(Collected data entries)
§

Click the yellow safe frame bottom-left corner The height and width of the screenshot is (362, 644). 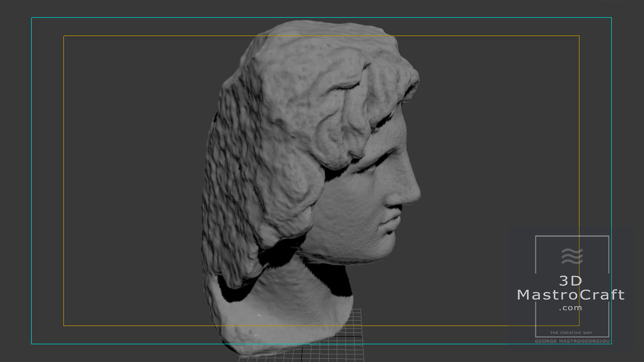[x=64, y=325]
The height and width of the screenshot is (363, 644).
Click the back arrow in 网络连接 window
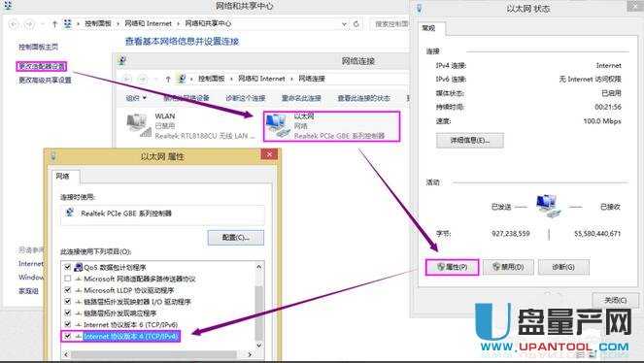click(x=128, y=79)
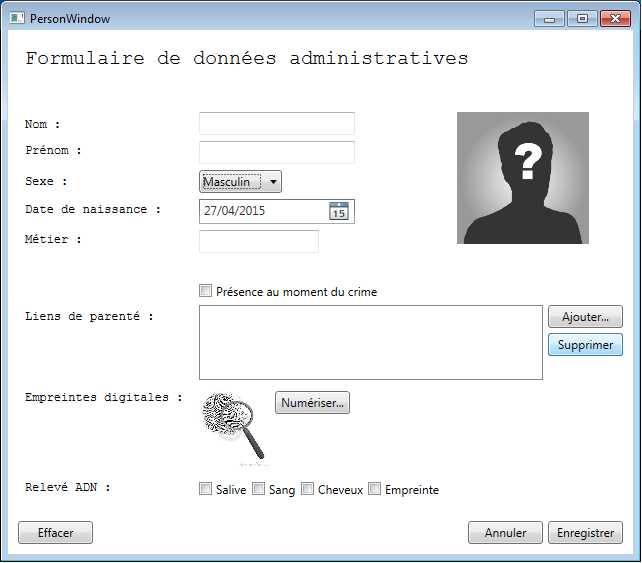The image size is (642, 563).
Task: Check the Salive DNA checkbox
Action: [x=206, y=489]
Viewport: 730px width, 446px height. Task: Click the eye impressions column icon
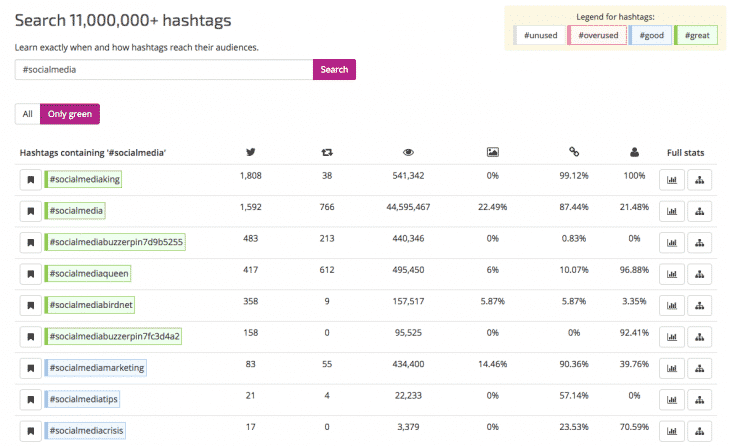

§

• **EXERCISE GOAL**: After locating the line containing "The height and width of the screenshot is (363, 644)." in the entries above, repeat only it and each later line through the end, exactly, without any pictures.

• **RESPONSE AREA**:
The height and width of the screenshot is (363, 644).
Click the back arrow in 网络连接 window
click(x=128, y=79)
The image size is (642, 563).
Task: Check the Salive DNA checkbox
Action: [x=206, y=489]
Viewport: 730px width, 446px height. Task: Click the eye impressions column icon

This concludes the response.